# Single Layer Perceptron Backpropagation: How to compute affect of the net value on the output?

Assuming a single perceptron (see figure), I have found two versions of how to use backpropagation to update the weights. The perceptron is split in two, so we see the weighted sum on the left (the output of this is net) and then the sigmoid function phi on the right (the output of this is out).
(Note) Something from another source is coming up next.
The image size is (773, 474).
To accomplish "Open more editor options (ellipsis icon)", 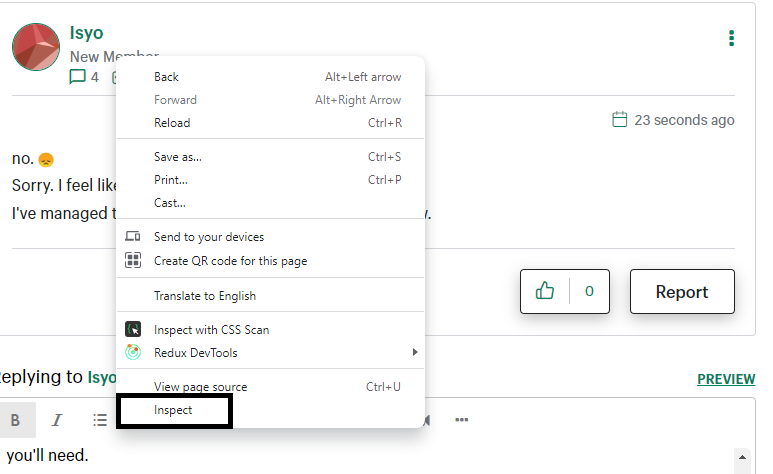I will (x=462, y=420).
So for the backpropagation portion, we compute $$\frac{\delta cost}{\delta w}=\frac{\delta cost}{\delta out}\times \frac{\delta out}{\delta net} \times \frac{\delta net}{\delta w}​$$, to find how the weight affects the error.

For the portion $$\frac{\delta out}{\delta net}$$ I have seen three different versions for how to compute the value:

1. $$\frac{\delta out}{\delta net}$$ = $$\phi'(out) = \phi(out) \times (1 - \phi(out))$$
2. $$\frac{\delta out}{\delta net}$$ = $$\phi'(net)= \phi(net) \times (1 - \phi(net))$$
3. $$\frac{\delta out}{\delta net}$$ = $$out \times (1 - out)$$

Can somebody explain to me which one is correct and why? Or is there one which should be preferred?

• Could you provide sources for the three different versions you have seen? Jan 20 at 15:41
• – HTH
Jan 22 at 12:34
• Please clarify your specific problem or provide additional details to highlight exactly what you need. As it's currently written, it's hard to tell exactly what you're asking.
– Community Bot
Jan 25 at 19:48
• If I'm understanding you, you have some input "x" and the output "out", but it's not clear to me what equations you are using to go from x to out. Are those the \sigma and \phi functions?
– Taw
Jan 25 at 19:49

2. and 3. are the same, considering that $$out=\phi(net)$$. 3. is more economic if the activation is a solution of an autonomous ODE like with the logistic function. 2. is more generally true, especially if the activation function gets modified/perturbed by some linear function to avoid random behavior in the flat parts of the sigmoid at large values.